Monday, October 31, 2011

Piccolo: Building Fast, Distributed Programs with Partitioned Tables and Spark

Piccolo is an in-memory programming model for large applications in data centers.  It allows programs to access mutable distributed in-memory state with a key-value data model.  Piccolo is different from many existing solutions based on MPI or data flow models providing no global state like MapReduce.  With Piccolo, developers just need to define kernel functions which will be distributed and access distributed data.  By exposing global shared state, it makes writing many types of applications easier.  The application can access state with simple get() and put() apis, and can define accumulator functions to handle conflicts.  The developer can define locality preferences so that kernels can operate locally on the data it mostly accesses, to reduce long network delays.  The master process coordinates all the kernels running on the workers, and to achieve load balancing, workers can "steal" un-started kernels from other workers.  To handle faults, Chandy-Lamport checkpoints are taken online, because restarting kernels will not work since state could have been changed.  Many different types of applications have been developed with Piccolo, such has distributed crawler, page rank, k-means clustering, and matrix multiplication.  In experiments, scaling was decent with more workers, and also for scaling the input size along with the workers on a local cluster.  On EC2, the scaling experiments were more linear.  Piccolo implementations of page rank and k-means clustering were compared to hadoop implementations and performed better, mostly because hadoop had to sort lots of data, serialize keys, and read/write to hdfs.  Piccolo reduces the effects of all of those issues.  Also, experiments with work stealing showed that performance can be improve greatly when there is an imbalance on load in the cluster.

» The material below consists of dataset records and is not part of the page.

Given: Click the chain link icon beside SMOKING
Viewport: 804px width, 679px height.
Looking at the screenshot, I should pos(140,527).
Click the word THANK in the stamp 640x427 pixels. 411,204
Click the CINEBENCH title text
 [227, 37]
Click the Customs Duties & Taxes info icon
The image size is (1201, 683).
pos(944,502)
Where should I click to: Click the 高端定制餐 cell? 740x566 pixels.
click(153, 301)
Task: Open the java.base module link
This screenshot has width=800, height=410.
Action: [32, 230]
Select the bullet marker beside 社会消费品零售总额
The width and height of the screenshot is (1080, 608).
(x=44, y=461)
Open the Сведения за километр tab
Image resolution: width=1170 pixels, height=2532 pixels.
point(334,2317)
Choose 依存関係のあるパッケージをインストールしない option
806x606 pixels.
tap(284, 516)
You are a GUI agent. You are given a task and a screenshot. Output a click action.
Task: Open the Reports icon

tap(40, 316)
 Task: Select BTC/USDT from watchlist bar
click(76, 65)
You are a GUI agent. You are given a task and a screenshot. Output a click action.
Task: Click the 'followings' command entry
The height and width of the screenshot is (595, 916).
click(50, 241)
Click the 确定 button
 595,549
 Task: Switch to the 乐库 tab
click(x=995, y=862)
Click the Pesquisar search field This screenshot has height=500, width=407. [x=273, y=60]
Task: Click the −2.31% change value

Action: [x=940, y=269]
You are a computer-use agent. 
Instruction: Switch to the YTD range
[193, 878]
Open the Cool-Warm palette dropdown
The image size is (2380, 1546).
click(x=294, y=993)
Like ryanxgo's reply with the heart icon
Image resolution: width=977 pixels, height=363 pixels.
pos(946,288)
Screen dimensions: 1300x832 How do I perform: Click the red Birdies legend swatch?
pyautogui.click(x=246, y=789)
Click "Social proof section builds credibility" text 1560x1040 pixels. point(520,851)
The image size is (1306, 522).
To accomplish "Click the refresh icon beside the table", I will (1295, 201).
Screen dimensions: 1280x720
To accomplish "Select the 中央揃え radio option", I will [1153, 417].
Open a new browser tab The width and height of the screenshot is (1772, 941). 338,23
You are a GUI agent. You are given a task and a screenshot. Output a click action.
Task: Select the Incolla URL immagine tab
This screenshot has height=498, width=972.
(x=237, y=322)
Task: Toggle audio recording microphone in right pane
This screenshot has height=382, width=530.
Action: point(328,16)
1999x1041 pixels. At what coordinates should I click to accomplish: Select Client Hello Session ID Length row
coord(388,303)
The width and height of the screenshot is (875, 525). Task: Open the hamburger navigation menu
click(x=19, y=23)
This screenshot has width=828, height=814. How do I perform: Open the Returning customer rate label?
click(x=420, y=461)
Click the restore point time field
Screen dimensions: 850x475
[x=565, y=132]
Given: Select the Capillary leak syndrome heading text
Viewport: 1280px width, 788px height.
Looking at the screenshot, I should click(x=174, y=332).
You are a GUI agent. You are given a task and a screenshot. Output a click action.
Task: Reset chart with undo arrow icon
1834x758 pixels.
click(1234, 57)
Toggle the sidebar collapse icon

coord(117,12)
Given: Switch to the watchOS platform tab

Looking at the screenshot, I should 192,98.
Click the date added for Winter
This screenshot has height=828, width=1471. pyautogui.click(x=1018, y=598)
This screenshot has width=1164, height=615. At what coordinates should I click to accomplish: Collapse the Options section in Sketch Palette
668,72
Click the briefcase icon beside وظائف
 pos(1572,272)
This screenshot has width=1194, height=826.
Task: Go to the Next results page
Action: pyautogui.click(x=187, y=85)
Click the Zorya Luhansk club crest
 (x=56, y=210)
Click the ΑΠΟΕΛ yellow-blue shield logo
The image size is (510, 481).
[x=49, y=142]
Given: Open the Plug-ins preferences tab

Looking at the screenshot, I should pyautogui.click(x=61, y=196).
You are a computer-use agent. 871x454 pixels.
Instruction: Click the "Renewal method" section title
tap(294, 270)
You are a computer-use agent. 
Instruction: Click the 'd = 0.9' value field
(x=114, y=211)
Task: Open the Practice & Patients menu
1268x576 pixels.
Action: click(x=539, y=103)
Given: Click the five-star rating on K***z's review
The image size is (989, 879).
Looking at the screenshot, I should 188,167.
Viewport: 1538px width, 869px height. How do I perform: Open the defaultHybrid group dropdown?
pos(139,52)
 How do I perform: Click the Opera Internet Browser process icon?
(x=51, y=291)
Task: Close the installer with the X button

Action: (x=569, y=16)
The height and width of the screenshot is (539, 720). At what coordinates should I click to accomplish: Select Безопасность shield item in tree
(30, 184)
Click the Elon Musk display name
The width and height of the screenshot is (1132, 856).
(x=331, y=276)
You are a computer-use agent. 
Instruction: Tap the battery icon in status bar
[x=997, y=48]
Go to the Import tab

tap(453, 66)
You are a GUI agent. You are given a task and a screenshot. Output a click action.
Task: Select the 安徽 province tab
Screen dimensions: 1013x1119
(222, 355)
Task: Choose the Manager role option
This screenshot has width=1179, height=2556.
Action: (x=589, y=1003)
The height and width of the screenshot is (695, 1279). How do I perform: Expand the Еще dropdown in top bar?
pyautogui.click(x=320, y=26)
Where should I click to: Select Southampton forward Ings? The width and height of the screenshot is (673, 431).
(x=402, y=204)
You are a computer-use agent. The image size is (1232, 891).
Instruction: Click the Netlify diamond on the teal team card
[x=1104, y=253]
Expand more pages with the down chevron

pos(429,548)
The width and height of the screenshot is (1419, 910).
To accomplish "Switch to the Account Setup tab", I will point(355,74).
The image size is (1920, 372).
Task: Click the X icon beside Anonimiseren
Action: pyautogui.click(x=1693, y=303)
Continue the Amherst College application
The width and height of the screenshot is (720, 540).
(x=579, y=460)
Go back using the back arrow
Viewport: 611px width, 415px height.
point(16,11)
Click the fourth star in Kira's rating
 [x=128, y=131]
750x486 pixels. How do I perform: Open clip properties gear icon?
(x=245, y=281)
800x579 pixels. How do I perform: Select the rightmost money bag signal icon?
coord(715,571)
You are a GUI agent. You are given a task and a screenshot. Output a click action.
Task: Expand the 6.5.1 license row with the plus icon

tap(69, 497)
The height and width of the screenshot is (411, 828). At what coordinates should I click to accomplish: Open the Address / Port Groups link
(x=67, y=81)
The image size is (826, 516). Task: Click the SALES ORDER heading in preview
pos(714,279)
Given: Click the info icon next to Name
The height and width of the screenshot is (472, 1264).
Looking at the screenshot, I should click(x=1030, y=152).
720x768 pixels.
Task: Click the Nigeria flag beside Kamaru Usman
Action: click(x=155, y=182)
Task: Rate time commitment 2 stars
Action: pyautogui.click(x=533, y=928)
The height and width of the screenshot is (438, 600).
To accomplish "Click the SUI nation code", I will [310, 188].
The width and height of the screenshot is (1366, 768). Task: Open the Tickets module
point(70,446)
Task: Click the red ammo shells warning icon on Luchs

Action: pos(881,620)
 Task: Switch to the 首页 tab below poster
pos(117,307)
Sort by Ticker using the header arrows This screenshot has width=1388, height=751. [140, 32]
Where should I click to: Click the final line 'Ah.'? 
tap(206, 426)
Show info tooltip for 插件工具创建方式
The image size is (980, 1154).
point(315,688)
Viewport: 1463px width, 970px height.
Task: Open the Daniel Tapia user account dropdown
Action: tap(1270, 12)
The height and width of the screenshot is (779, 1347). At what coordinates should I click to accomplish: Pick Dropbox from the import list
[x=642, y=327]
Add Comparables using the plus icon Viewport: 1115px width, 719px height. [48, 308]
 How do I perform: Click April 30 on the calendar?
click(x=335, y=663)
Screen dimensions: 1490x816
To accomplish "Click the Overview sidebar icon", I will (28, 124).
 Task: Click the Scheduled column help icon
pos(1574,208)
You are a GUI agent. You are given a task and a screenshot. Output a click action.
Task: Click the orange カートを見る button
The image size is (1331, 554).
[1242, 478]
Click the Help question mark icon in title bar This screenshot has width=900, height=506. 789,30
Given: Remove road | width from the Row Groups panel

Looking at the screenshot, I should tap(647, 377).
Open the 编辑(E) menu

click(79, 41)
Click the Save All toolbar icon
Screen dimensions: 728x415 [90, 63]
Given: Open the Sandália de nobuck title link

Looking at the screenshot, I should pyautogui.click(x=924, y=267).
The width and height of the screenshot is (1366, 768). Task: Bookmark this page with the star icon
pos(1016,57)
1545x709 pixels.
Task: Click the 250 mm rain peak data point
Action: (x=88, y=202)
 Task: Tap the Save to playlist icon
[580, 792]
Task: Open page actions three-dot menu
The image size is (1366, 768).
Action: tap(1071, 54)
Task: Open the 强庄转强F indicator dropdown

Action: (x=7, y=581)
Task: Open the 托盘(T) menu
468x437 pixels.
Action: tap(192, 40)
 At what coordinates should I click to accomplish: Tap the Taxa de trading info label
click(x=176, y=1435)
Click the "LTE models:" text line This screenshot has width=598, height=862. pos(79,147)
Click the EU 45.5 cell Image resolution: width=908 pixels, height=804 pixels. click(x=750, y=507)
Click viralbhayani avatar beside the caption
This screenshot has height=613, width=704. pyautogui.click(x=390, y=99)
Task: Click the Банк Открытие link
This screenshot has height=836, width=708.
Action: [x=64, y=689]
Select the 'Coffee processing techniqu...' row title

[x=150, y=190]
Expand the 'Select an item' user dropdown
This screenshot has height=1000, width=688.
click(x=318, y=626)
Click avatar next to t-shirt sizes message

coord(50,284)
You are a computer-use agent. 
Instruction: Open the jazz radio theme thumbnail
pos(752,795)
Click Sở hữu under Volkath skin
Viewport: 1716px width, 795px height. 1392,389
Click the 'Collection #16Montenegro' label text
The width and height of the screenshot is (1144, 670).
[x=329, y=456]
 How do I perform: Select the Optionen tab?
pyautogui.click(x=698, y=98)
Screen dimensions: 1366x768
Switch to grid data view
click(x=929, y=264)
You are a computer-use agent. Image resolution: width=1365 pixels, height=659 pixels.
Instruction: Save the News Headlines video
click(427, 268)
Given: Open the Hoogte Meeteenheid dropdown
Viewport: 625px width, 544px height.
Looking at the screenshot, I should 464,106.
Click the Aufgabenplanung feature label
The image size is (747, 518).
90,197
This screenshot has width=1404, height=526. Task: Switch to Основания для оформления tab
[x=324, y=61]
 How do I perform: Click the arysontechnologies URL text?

Spark and Resilient distributed datasets (RDDs) is a distributed memory model for programmers to write in-memory applications on large clusters.  RDDs provide fault tolerance for the in-memory data by only allowing coarse grained transformations on the data.  RDDs are extremely useful for reusing data/computation and for iterative algorithms, since the data can still be kept in memory.  Existing systems have to provide fault tolerance with copying data or logging updates, but RDDs provide efficient fault tolerance by storing the lineage of transformations and be able to re-compute partitions.  Developers can control the partitioning of the RDDs and the persistence in memory.  The Spark programming interface for RDDs is similar to DryadLINQ and FlumeJava, by defining new RDDs with transformations.  Since the transformations are coarse grained, the RDDs are immutable and the lineage is remembered, RDDs behave very differently from distributed shared memory.  Representing RDDs require 5 pieces of information: partitions(), preferredLocations(), dependencies(), iterators(), and partitioner().  There are two classes or dependencies, narrow, where a partition of the parent RDD is used at most once by the child RDD, and wide, where a parent partition is used by many child partitions.  Narrow dependencies can be pipelined, and allows for more efficient recovery.  With experiments, Spark could perform iterative algorithms up to 20x faster than hadoop, and for analytics programs, could perform up to 40x faster.  Recovery was fast, because only the failed partitions of the RDDs has to be regenerated.  Also, a 1 TB dataset can be interactively queried within 5-7 seconds.

These two distributed in-memory systems solve the problem in different ways.  Piccolo focuses on mutable, fine-grained updates, where Spark handles coarse grained transformations.  There are tradeoffs between the systems, but clearly the future will still have needs of both types of models.  Certain applications will need asynchronous, fine-grained updates such as web applications, and certain applications will need batch processing on lots of data.  The fine-grained approach is most similar to traditional rdbmses, and the coarse-grained approach is most similar to olap systems.  In the future, the fine-grained approaches will have to incorporate more batch/performance techniques like in spark, and the coarse-grained approaches will try to incorporate more asynchronous and immediate updates and processing.